INSERT OR REPLACE explained in more detail

A few weeks ago we were asked to improve data entry performance of Tracker’s RDF store.

From earlier investigations we knew that a large amount of the RDF store’s update time was going to the application having to first delete triples and internally to the insert having to look up preexisting values.

For this reason we came up with the idea of providing a replace feature on top of standard SPARQL 1.1 Update.

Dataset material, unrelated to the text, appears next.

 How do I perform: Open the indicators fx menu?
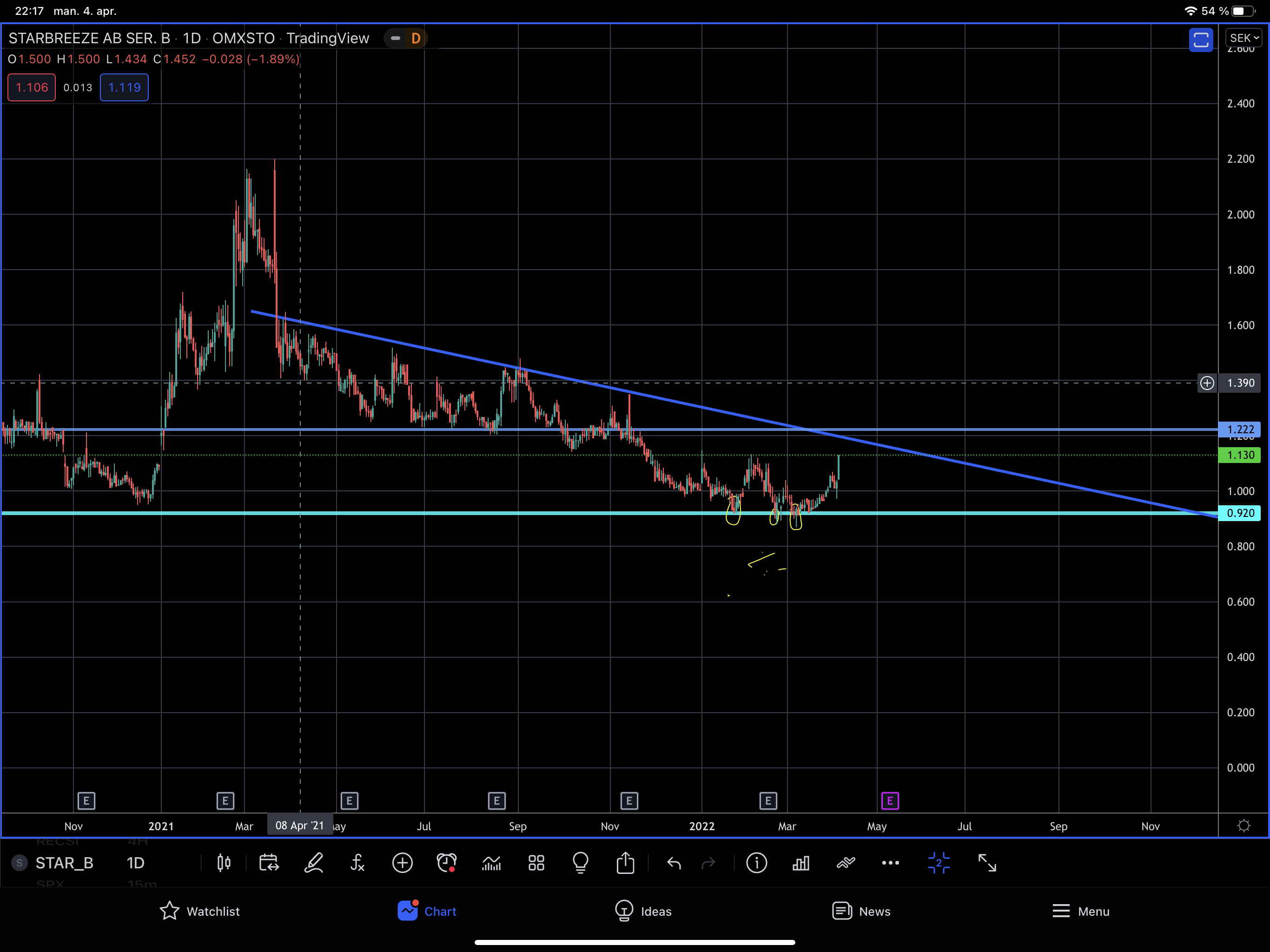357,862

When working with triples is a feature like replace of course a bit ambiguous. I’ll first briefly explain working with triples to describe things. When I want to describe a person Mark who has two dogs, we could do it like this:

  • Max is a Dog
  • Max is 10 years old
  • Mimi is a Dog
  • Mimi is 11 years old
  • Mark is a Person
  • Mark is 30 years old
  • Mark owns Max
  • Mark owns Mimi

If you look at those descriptions, you can simplify each by writing exactly three things: the subject, the property and the value.

In RDF we call these three subject, predicate and object. All subjects and predicates will be resources, the objects can either be a resource or a literal. You wrap resources in inequality signs.

You can continue talking about a resource using semicolon, and you continue talking about a predicate using comma. When you want to finish talking about a resource, you write a dot. Now you know how the Turtle format works.

In SPARQL Update you insert data with INSERT { Turtle formatted data }. Let’s translate that to Mark’s story:

INSERT {
  <Max> a <Dog> ;
        <hasName> ‘Max’ ;
        <hasAge> 10 .
  <Mimi> a <Dog> ;
        <hasName> ‘Mimi’ ;
        <hasAge> 11 .
  <Mark> a <Person> ;
         <hasName> ‘Mark’ ;
         <hasAge> 30 ;
         <owns> <Max>, <Mimi>
}

In the example we are using both single value property and multiple value properties. You can have only one name and one age, so <hasName> and <hasAge> are single value properties. But you can own more than one dog, so <owns> is a multiple value property.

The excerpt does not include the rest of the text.